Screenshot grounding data
== == ==

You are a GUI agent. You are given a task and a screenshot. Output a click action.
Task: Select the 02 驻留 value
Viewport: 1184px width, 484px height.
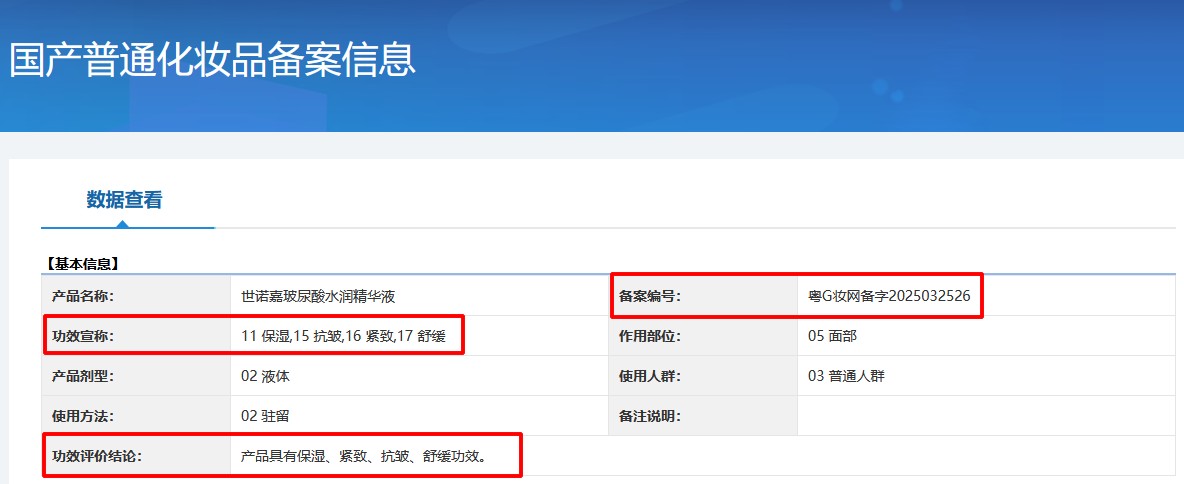click(x=265, y=416)
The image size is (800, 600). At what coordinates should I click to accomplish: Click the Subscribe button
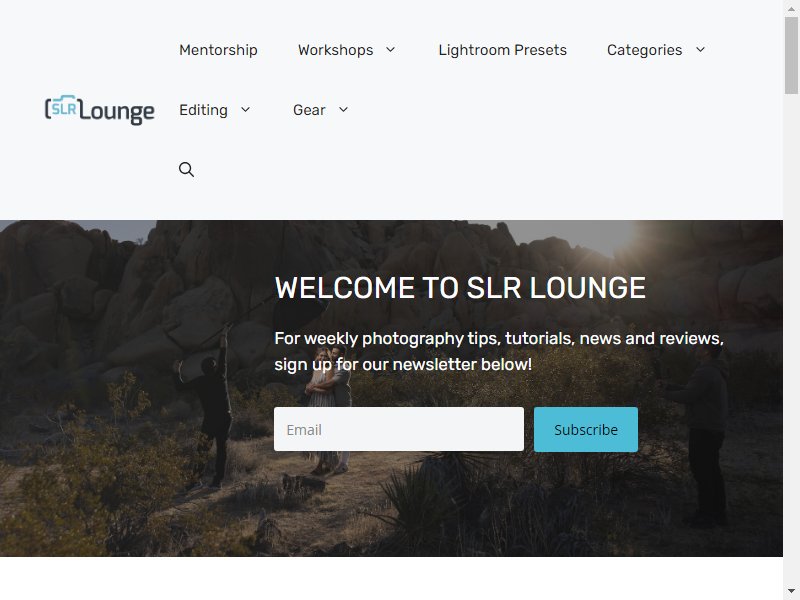(x=586, y=429)

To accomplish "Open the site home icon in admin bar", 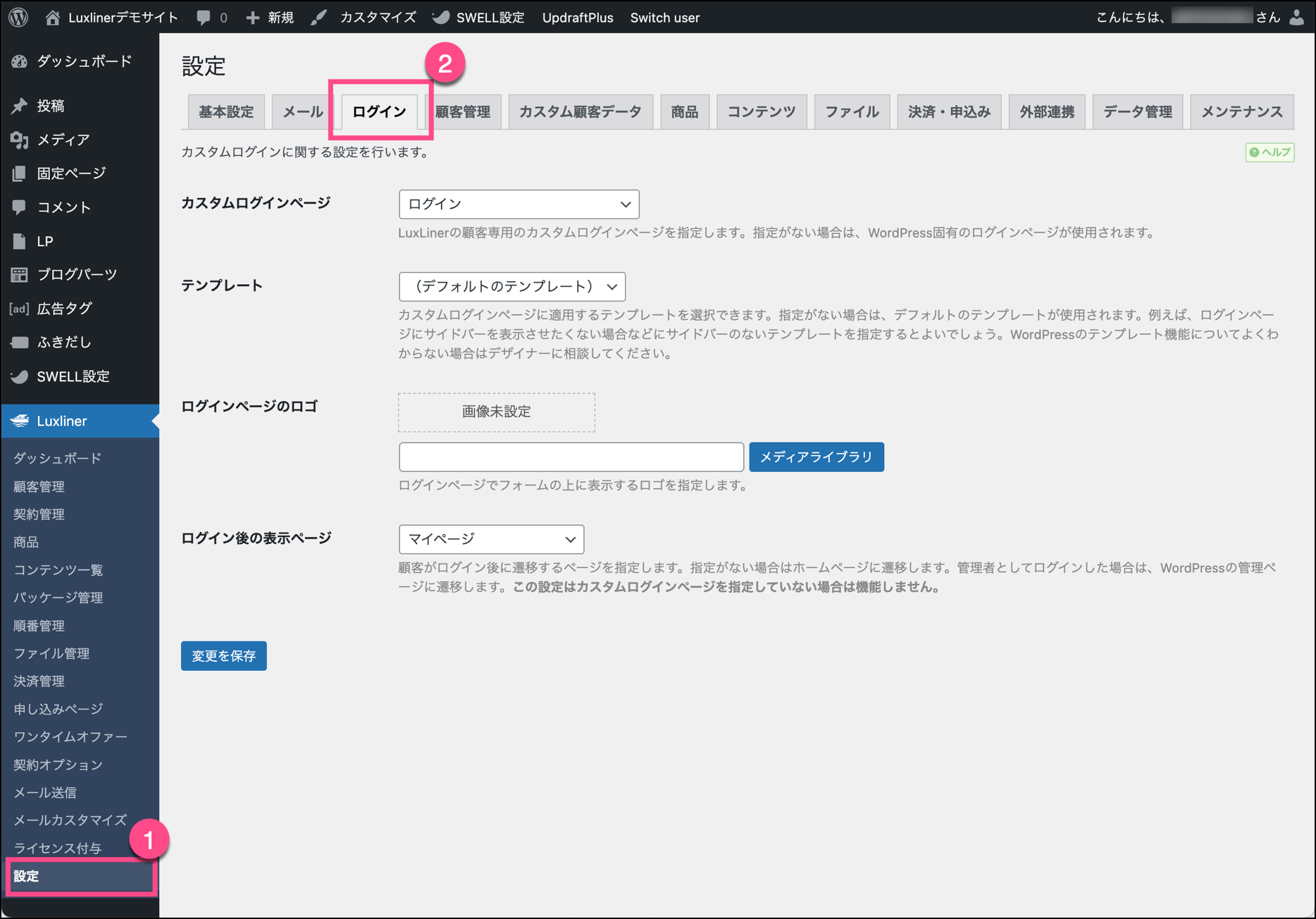I will point(53,18).
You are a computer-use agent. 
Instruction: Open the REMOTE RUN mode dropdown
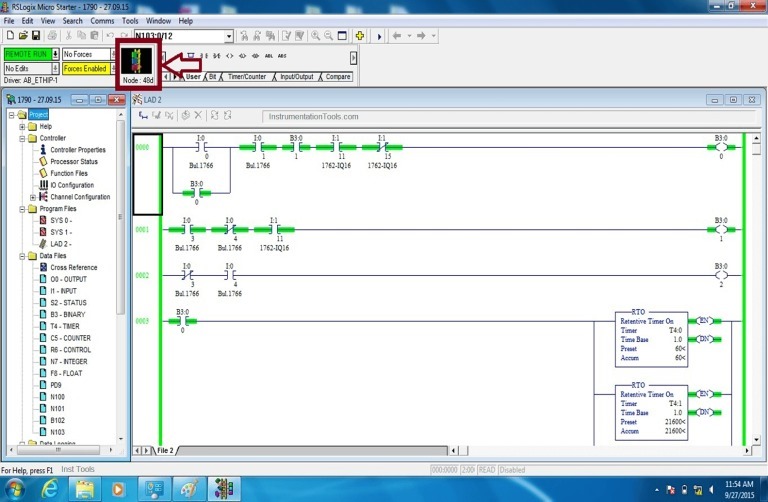(54, 54)

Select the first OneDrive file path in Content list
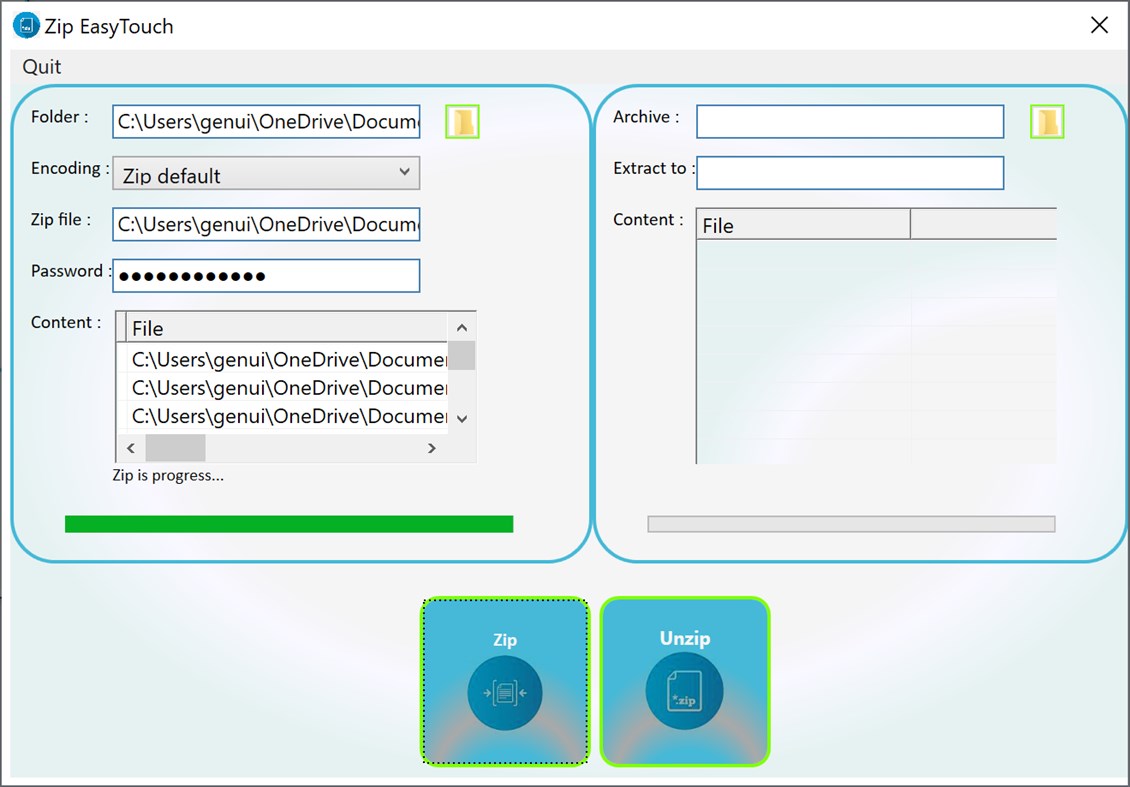[290, 359]
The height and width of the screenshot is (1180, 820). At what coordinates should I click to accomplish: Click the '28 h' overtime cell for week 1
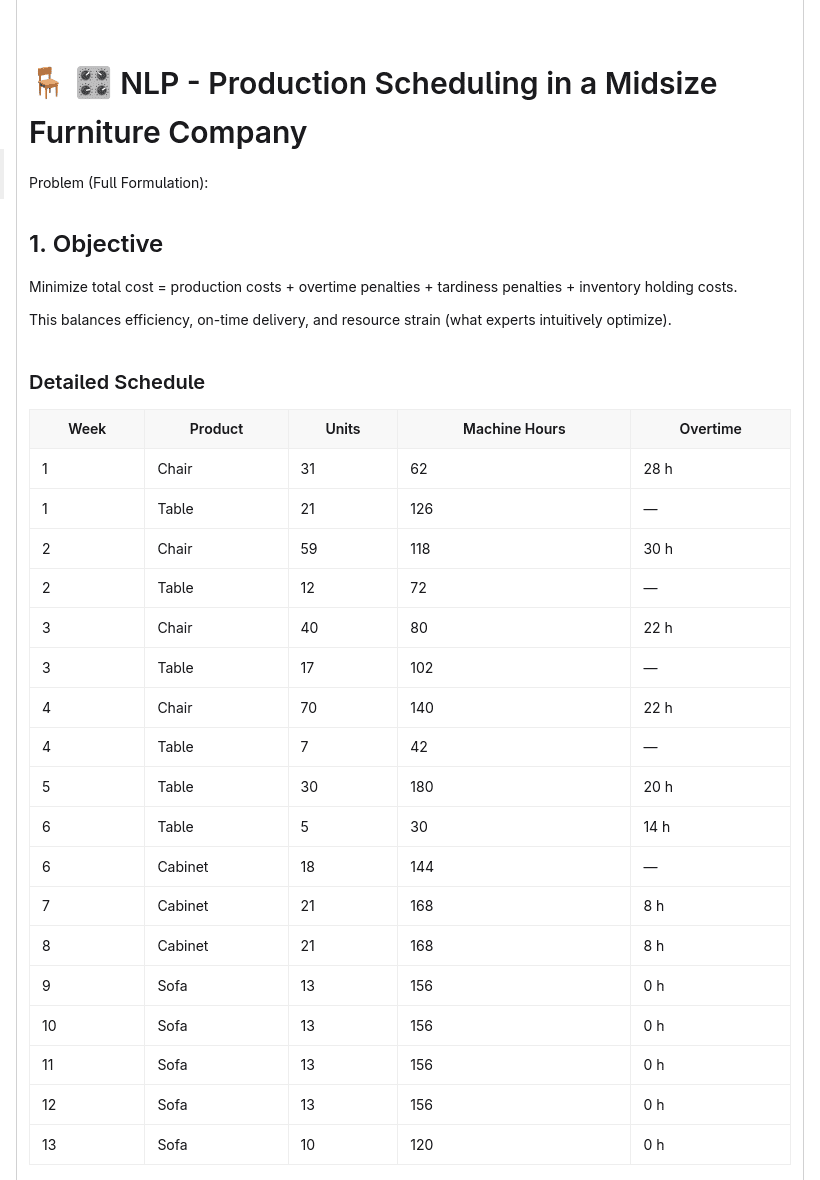(710, 469)
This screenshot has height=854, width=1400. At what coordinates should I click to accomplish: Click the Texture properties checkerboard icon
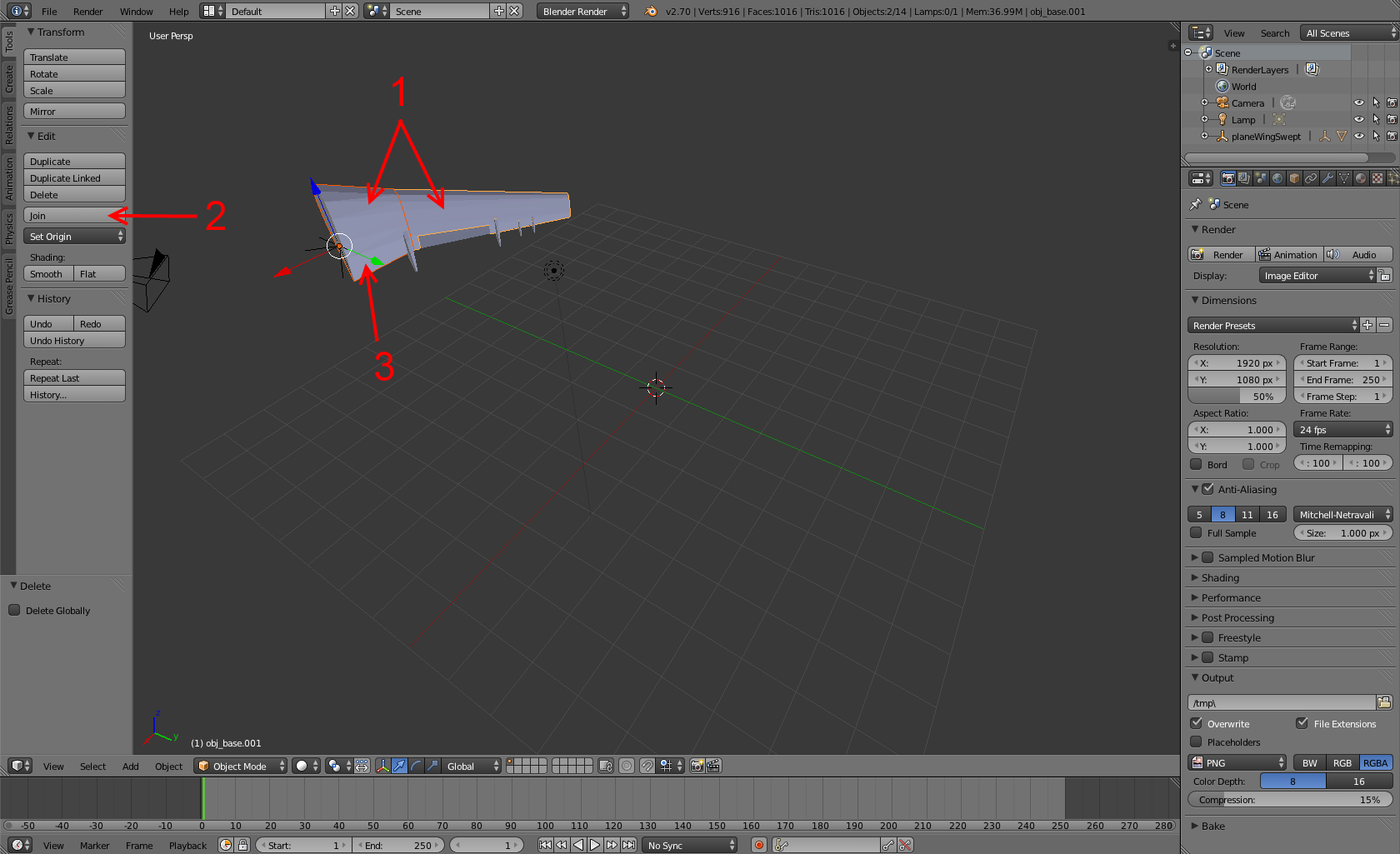1378,178
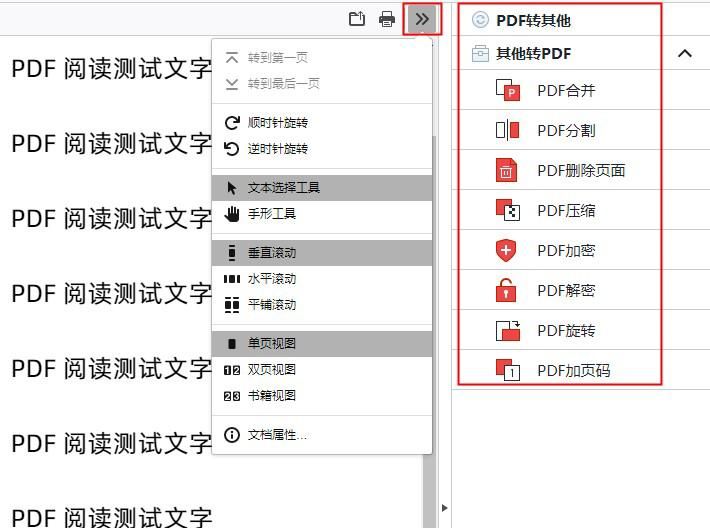Click the open file icon in toolbar
The width and height of the screenshot is (710, 528).
pyautogui.click(x=357, y=19)
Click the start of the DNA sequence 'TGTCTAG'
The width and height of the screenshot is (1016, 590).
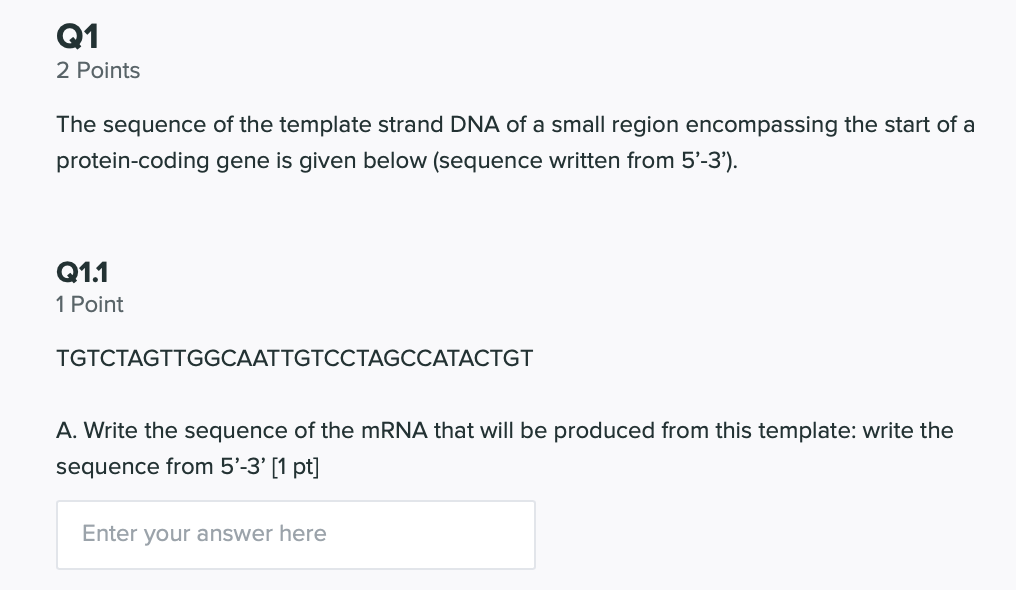click(95, 358)
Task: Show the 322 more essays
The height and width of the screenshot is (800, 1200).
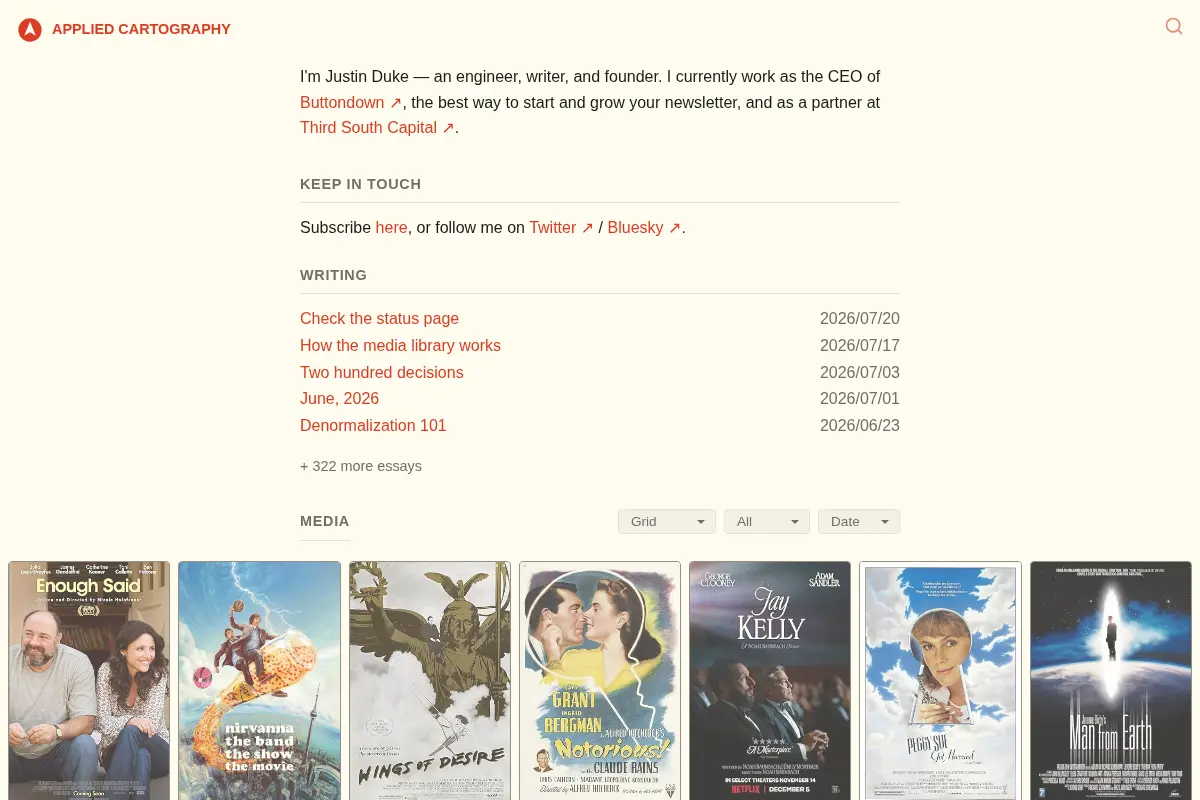Action: click(x=361, y=466)
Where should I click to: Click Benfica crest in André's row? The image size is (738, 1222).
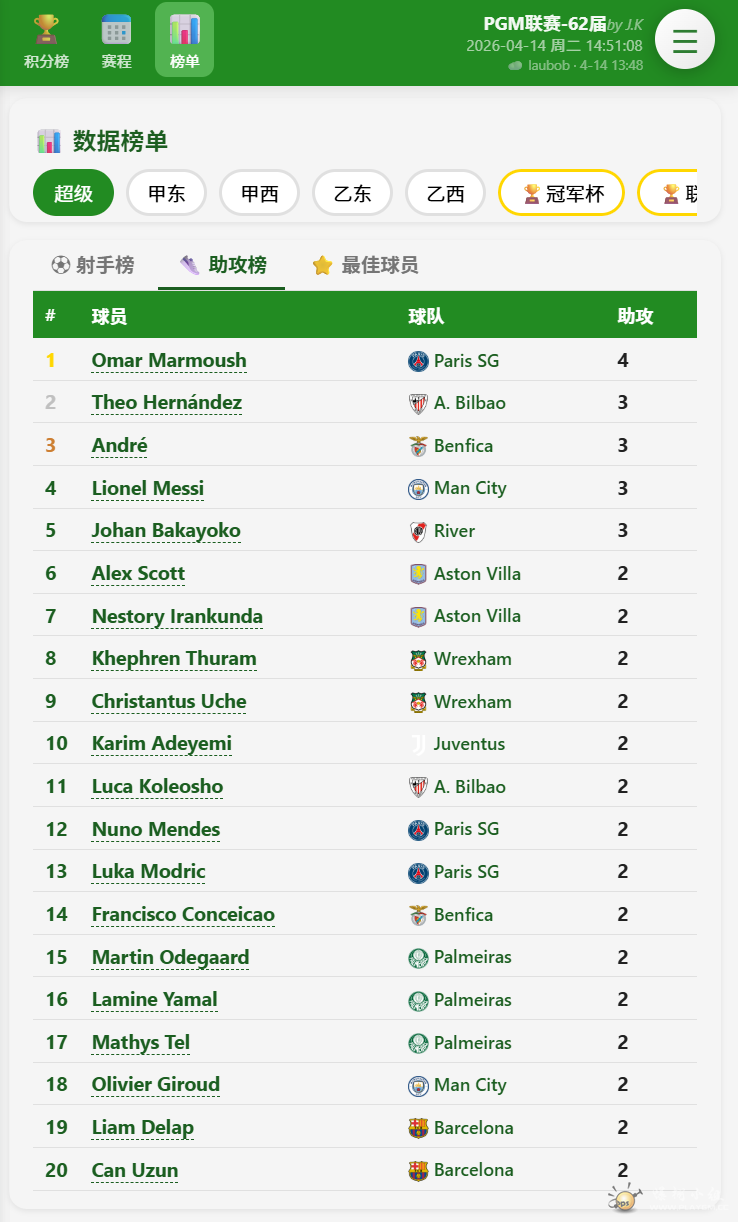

== == ==

## REQUIRED ACTION
In the records above, locate each line with the word "agent". Copy all such lines.

## FINISHED TASK
You are a GUI agent. You are given a task and a screenshot. Output a click action.
You are a computer-use agent. 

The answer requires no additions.